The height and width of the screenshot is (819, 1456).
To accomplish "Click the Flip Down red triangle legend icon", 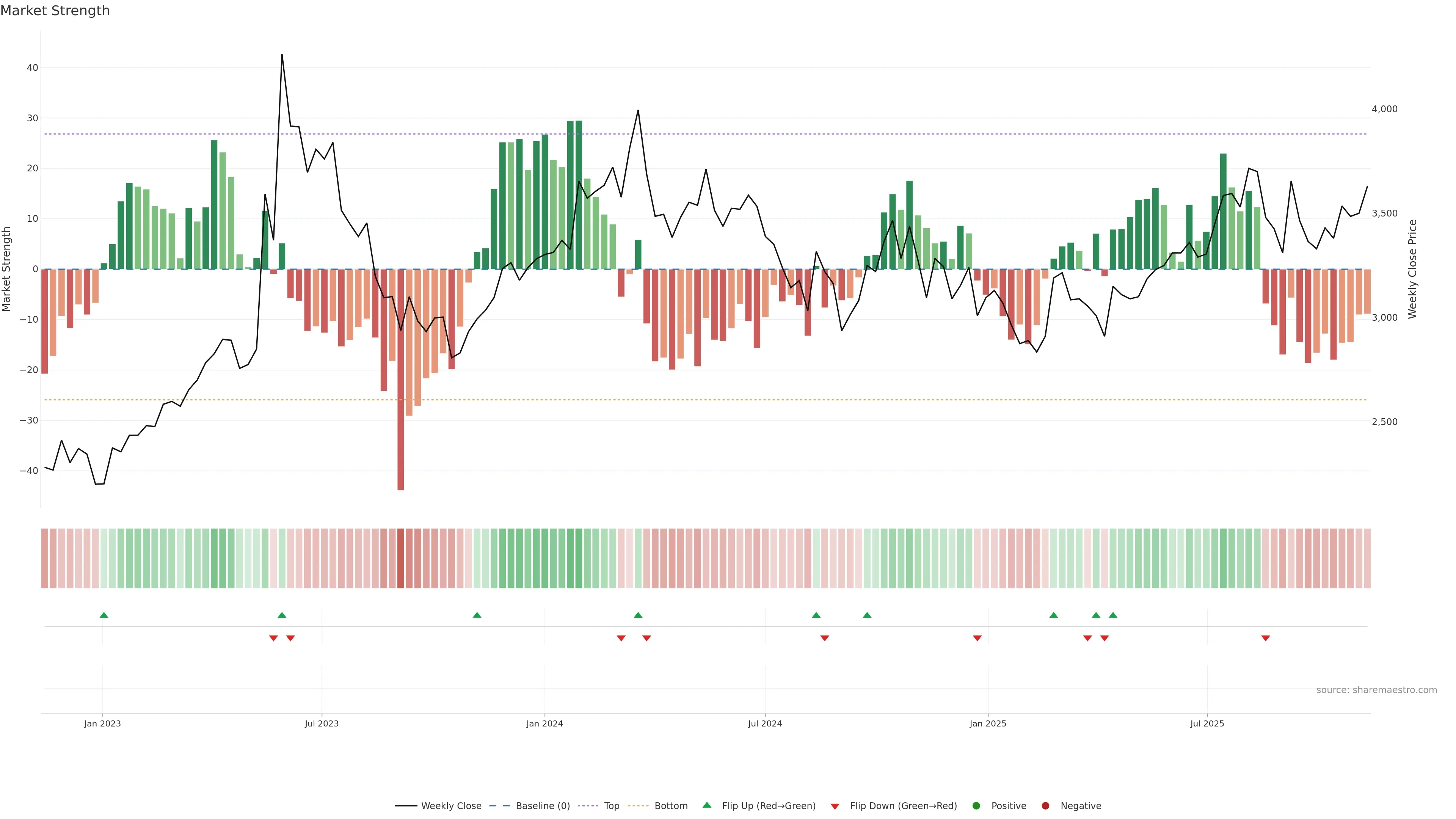I will tap(835, 806).
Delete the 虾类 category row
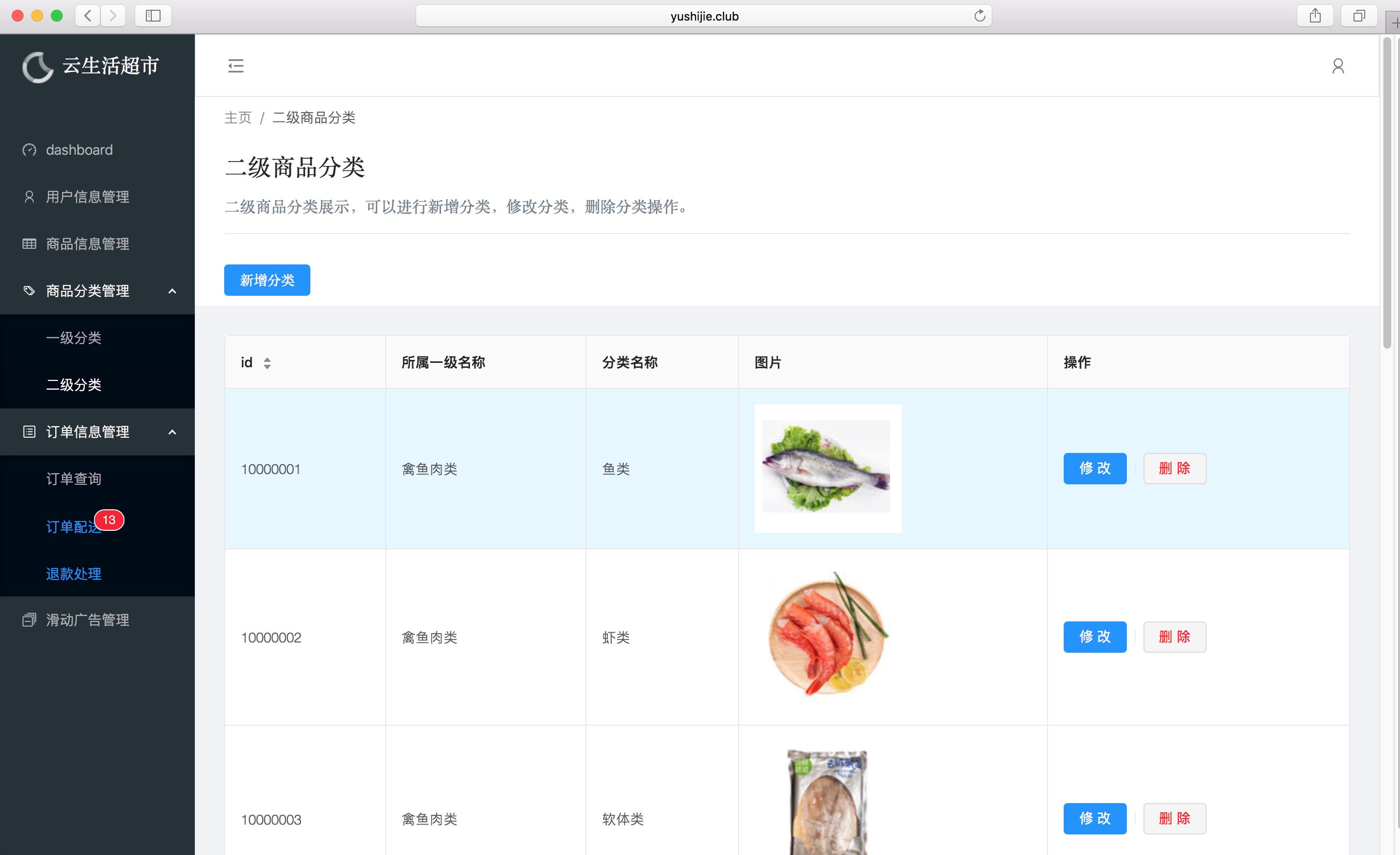The height and width of the screenshot is (855, 1400). (x=1174, y=637)
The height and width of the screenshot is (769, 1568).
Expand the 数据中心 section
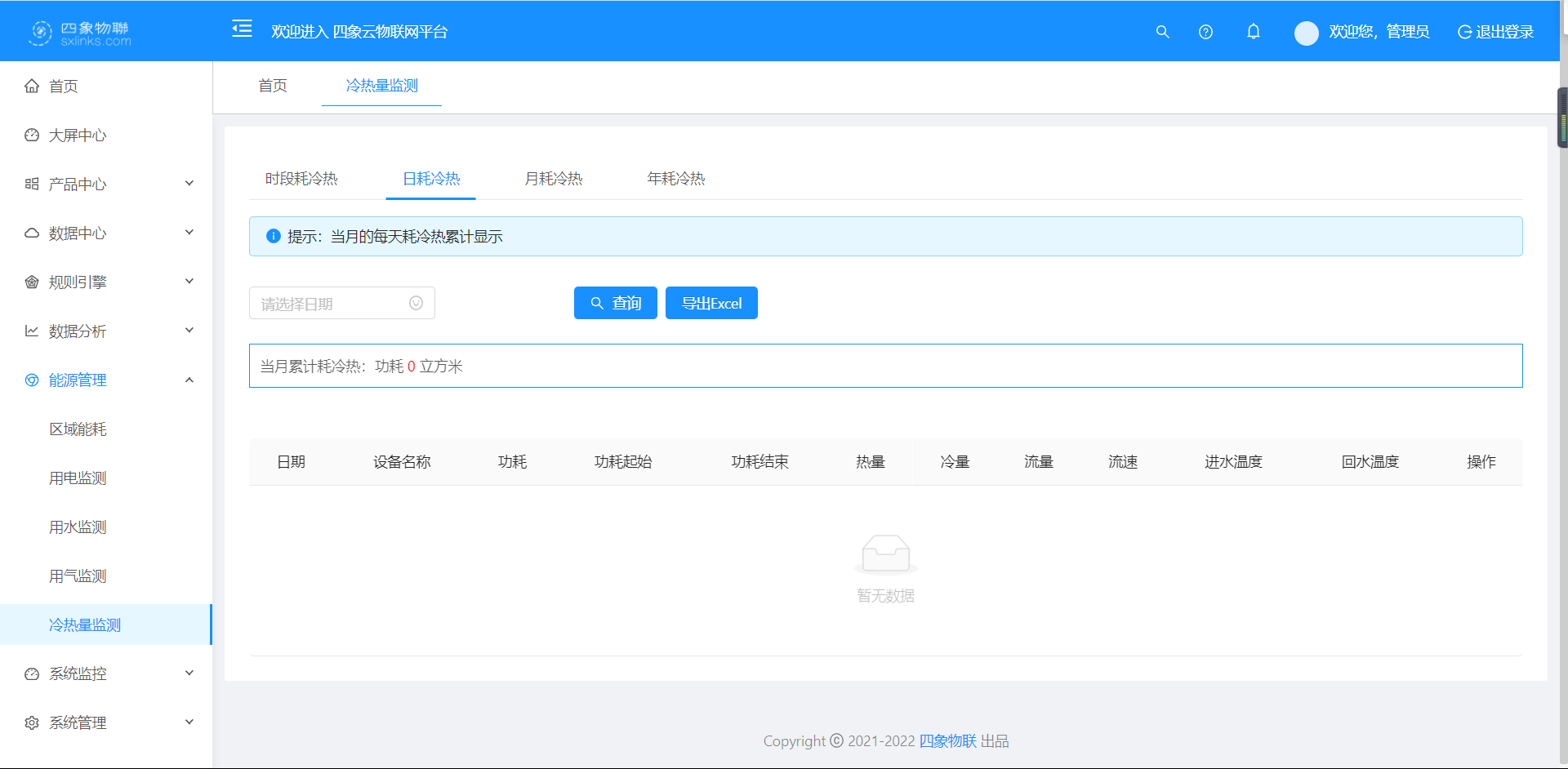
---+---
■ YOUR GOAL
Look above for the line containing "Delete the 虾类 category row", then retype it and each line after it to the end of the records, exactly and without pictures.

■ ANSWER TO THIS EXERCISE
Delete the 虾类 category row
The height and width of the screenshot is (855, 1400). (x=1174, y=637)
The height and width of the screenshot is (769, 1568).
Expand the 数据中心 section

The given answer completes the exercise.